Historians have long hypothesised the existence of a lost vat room in the Swan Brewery in Perth but have only just today found it. After a partial collapse of the foundations during construction, one area was abandoned and the area was built over. Upon opening the room some say that saw a shadowy figure lurking in the room. This figure turned out to be god.
"Wow I'm glad to be out of there, gets a bit chilly in the winter" exclaimed god. One of our trusty reporters was one the scene to ask more.
"How did you become trapped down there?" asks Fibber McNoseypants (FM).
god: "Well just after I built it I thought I deserved a drink, so I went down to grab one, and lo and behold, the bloody thing collapsed on me."
FM: "You built the brewery?"
god: "Hahaha yeah, probably should have done a better job.
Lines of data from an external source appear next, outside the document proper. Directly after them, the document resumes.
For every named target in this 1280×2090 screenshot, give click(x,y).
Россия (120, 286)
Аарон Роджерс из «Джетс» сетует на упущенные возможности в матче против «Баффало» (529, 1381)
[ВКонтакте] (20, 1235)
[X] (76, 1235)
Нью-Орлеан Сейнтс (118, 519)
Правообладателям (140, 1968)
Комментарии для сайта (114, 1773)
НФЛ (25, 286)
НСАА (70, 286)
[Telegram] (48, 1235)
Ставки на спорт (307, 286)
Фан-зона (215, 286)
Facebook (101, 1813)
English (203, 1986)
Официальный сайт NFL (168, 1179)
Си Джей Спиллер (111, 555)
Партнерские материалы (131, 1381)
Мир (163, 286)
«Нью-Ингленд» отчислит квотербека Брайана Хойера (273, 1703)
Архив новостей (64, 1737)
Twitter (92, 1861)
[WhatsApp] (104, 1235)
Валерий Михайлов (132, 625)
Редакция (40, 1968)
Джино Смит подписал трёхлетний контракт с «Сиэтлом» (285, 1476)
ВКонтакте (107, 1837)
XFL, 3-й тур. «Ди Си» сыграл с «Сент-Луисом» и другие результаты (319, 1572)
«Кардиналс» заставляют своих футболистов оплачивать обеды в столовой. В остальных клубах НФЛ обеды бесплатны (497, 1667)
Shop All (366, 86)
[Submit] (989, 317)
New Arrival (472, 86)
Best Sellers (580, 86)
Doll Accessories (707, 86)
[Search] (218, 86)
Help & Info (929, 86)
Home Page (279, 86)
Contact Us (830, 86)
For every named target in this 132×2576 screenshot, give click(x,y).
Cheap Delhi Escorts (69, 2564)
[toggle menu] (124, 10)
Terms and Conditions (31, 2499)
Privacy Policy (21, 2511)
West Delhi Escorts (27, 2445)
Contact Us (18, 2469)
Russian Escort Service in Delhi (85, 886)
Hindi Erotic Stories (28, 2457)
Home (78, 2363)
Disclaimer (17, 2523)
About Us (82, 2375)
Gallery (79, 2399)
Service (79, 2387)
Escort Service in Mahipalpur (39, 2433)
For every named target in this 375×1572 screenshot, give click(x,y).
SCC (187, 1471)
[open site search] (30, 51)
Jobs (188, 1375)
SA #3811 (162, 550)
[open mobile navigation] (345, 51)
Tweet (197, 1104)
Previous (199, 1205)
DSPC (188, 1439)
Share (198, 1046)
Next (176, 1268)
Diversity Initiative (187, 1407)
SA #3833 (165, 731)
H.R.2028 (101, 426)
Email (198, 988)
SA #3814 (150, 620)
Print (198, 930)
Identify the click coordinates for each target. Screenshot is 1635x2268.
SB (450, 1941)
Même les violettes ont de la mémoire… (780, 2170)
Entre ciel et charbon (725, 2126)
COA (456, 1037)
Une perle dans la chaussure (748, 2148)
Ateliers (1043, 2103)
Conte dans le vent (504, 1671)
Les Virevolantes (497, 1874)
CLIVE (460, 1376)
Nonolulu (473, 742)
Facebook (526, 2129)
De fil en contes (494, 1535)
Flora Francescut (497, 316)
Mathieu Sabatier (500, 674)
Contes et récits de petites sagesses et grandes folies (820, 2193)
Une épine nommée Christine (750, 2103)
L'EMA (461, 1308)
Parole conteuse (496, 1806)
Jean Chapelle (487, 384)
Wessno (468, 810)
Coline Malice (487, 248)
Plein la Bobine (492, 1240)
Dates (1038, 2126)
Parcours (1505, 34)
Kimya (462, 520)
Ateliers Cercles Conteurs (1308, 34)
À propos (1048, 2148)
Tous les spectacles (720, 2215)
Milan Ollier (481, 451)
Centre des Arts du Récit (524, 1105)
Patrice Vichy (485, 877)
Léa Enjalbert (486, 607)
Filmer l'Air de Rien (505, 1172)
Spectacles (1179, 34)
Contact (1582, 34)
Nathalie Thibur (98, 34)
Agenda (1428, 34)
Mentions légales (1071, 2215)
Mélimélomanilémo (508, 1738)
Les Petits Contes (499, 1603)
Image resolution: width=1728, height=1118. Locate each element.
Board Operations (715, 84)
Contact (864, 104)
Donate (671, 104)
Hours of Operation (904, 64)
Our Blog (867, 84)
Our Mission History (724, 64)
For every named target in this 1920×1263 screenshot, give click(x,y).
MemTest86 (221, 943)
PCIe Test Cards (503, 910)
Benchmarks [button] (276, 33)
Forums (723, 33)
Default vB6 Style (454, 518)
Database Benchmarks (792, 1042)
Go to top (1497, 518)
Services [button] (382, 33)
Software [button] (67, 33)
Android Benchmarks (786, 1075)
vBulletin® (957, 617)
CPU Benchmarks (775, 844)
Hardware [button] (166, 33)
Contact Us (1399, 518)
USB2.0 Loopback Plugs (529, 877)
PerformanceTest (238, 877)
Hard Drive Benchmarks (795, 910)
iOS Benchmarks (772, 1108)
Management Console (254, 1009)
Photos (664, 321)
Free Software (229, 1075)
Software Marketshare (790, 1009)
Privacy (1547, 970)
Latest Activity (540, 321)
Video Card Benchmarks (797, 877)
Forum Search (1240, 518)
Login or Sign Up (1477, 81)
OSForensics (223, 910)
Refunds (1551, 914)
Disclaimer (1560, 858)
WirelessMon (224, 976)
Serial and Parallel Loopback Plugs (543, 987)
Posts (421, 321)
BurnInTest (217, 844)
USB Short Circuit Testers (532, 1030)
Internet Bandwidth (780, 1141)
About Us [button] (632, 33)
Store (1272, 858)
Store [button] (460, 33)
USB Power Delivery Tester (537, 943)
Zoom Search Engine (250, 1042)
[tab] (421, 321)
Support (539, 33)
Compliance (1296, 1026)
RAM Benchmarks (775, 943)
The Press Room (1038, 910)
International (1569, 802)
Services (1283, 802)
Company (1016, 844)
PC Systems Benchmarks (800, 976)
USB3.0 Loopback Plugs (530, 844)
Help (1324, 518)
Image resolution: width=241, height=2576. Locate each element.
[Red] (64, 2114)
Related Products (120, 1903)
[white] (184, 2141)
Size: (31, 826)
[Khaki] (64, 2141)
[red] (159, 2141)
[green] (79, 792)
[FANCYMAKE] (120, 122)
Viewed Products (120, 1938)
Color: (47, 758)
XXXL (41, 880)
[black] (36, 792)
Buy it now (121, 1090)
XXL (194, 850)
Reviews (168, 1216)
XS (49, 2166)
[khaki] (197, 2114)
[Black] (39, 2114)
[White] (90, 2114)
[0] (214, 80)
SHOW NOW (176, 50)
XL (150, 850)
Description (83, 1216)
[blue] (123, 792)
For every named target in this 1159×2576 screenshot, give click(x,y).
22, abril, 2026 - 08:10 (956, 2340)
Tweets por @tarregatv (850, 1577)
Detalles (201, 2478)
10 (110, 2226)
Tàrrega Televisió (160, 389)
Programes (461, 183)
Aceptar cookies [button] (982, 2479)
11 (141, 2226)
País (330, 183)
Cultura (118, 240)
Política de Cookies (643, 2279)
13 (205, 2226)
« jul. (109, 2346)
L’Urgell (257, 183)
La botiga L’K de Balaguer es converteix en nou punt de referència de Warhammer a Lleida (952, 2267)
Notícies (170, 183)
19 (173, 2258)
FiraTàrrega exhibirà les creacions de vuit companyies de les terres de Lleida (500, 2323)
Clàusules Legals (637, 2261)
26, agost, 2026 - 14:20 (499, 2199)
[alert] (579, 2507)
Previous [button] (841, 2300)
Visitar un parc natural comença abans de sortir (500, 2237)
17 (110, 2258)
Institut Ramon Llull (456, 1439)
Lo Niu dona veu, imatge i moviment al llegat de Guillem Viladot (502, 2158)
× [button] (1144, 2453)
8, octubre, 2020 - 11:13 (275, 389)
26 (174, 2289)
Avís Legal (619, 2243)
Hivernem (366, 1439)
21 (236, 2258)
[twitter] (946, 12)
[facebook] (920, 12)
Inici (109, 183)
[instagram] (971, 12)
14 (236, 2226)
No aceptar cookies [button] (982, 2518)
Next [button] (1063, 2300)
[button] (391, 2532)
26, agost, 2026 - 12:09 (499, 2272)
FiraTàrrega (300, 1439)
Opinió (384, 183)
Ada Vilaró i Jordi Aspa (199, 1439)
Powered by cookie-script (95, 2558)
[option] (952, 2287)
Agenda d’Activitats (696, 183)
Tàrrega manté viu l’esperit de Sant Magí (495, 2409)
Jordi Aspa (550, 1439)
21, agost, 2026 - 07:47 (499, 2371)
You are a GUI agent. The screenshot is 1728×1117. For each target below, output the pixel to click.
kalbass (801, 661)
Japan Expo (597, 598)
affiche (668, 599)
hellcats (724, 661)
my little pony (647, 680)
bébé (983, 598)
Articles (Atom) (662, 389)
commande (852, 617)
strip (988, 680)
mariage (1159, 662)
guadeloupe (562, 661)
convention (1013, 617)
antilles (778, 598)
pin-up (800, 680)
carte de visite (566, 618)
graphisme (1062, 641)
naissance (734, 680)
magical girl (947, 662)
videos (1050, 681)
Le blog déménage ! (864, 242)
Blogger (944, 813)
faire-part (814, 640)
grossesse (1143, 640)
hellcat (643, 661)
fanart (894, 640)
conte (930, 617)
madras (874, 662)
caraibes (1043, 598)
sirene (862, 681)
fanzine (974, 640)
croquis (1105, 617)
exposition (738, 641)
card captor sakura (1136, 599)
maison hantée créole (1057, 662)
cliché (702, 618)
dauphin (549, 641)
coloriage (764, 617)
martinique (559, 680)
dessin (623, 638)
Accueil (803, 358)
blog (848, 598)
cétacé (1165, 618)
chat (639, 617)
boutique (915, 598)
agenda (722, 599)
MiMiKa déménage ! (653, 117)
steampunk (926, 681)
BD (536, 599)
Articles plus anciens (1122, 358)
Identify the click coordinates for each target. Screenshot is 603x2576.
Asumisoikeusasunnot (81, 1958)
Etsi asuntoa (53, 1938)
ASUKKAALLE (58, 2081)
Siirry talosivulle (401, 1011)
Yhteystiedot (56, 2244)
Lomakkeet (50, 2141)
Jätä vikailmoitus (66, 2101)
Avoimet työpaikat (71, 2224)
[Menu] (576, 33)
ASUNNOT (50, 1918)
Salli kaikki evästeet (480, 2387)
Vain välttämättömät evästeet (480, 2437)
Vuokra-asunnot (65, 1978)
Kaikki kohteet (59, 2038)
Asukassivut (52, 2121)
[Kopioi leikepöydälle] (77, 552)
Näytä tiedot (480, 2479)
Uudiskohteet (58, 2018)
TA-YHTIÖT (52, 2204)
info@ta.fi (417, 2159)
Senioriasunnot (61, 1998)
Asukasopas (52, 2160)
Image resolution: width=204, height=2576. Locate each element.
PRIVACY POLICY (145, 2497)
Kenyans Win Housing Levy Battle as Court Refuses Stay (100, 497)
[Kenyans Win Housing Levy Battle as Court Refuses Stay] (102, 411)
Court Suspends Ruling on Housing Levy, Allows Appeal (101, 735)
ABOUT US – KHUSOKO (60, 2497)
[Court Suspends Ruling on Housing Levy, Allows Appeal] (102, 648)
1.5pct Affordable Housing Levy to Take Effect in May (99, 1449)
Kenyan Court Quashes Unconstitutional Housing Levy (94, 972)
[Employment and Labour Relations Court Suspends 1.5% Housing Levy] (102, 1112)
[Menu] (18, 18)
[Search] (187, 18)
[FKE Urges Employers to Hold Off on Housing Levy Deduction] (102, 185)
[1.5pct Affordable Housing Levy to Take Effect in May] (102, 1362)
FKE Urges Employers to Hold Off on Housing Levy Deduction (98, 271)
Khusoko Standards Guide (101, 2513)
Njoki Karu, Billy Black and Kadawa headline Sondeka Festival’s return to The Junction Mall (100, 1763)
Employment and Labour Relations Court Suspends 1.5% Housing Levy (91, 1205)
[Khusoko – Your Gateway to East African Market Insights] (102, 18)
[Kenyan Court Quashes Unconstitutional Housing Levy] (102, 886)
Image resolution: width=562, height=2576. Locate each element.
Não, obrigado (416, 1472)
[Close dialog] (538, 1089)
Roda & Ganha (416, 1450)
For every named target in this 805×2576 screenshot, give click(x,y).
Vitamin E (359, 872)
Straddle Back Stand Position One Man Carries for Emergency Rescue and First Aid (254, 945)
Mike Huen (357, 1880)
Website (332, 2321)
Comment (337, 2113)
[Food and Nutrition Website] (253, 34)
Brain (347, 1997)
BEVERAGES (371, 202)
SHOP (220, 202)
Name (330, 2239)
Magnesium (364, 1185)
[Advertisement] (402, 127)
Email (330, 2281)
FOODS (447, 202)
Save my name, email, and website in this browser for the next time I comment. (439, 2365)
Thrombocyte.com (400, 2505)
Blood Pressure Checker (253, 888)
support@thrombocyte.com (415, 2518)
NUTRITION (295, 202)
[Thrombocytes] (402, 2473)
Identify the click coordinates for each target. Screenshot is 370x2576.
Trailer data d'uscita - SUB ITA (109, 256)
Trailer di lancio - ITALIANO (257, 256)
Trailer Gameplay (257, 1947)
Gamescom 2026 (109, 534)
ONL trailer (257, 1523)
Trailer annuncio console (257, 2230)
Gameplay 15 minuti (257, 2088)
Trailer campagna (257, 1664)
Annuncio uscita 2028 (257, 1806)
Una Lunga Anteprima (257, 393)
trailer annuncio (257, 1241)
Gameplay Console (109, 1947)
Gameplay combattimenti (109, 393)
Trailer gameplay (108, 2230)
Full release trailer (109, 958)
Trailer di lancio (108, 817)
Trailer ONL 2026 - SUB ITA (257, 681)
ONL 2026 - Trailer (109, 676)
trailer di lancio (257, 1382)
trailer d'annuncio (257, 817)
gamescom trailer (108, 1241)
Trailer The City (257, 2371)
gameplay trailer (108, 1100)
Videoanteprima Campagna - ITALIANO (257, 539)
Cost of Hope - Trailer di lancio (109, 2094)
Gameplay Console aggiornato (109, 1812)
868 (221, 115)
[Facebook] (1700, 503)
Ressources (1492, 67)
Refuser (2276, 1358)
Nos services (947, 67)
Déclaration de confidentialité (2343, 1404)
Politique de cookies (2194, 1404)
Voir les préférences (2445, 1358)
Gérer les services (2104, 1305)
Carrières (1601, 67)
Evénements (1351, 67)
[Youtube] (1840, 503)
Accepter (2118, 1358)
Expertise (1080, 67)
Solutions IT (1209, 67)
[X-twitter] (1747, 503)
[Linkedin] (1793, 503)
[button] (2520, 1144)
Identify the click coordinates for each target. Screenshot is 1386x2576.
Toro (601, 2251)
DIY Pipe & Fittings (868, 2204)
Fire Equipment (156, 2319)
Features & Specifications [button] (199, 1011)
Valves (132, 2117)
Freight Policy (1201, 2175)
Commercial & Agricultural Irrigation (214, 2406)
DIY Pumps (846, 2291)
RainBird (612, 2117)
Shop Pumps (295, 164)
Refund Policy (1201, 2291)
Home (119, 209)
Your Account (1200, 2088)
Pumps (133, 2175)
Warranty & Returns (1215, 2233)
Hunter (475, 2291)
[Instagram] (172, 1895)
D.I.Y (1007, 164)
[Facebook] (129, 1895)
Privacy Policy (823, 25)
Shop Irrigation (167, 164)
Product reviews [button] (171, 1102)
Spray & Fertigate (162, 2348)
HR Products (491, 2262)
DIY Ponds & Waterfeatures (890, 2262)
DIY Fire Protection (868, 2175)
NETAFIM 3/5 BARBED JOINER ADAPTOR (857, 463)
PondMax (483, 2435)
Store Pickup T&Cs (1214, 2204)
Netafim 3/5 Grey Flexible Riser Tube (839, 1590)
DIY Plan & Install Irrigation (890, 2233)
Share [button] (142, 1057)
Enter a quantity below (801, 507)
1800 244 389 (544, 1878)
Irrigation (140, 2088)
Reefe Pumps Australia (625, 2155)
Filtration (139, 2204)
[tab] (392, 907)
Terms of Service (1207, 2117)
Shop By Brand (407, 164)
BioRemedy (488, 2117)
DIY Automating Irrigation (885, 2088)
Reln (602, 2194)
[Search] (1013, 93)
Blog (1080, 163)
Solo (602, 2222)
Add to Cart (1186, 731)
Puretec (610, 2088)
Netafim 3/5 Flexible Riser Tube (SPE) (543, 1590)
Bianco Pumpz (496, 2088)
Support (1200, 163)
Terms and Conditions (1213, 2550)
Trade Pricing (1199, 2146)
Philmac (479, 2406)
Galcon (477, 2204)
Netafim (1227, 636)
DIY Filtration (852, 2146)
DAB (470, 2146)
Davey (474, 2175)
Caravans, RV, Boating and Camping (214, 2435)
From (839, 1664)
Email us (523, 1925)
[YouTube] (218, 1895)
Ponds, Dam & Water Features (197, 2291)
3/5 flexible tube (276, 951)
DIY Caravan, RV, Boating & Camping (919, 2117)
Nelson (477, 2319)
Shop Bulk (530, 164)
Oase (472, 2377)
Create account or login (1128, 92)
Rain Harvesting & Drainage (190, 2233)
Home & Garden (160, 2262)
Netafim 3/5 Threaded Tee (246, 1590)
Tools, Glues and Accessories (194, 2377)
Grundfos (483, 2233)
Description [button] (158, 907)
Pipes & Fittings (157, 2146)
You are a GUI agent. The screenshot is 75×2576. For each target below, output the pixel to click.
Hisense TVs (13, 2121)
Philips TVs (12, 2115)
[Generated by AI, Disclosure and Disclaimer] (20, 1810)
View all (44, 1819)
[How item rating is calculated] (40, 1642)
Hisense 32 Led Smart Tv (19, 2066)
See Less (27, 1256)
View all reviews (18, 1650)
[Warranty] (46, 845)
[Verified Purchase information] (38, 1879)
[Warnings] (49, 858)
Built the thing back in 1867".
FM: "I thought it was built in 1837 or there abouts?"
god: "Oh no.. I mean, I created everything in 1867, the universe, earth, quarks... I left this brewery until last, I was pretty knackered at this point so thats probably why it fell down.
FM: "Wait, the world was created in 1867?"
god: "Yeah. I just made everything look like it was older than it was. I mean who would go to a brewery that hasn't been around for at least 30 years. Most of the other stuff was just to take the piss. I mean dinosaurs.. come on! Someone was tripping on something when they dreamed up them. All I did was chuck some leftover bones in the ground."
FM: "You know this goes against pretty much all world views about the age of the universe, be it 16 billion or 6000 years?"
god: "Of course I know that. Telepathy you see. 16 billion, can you even imagine that number, bah! And six thousand, well that was just dumb. Adding up all the dudes ages in the bible. I mean wtf!"
FM: "You raise a good point here. I assume you created the bible since you created everything else. Why did you do that?"
god: "To take the piss. I thought I told you this already."
FM: "Ok. Let me get this straight. You can create anything, you know everything and yet you got stuck in a lost room in a brewery for a century and a half. Why didn't you get yourself out?"
god: "Well you see I have a few thousand of these universe things going at any one time, thought I'd have a break from it all for a while."
FM: "Well god, its be enlightening. Thankyou for your time."
god: "Actually to be fair, I didn't create time, that was Zeus. I kind suck at making temporal dimensions, more of a spatial dimension man myself. Thats why I gave this universe 10 of them.
FM: "Isn't there only 3 spatial dimensions?"
god: "Fuck, I stuffed this one up too."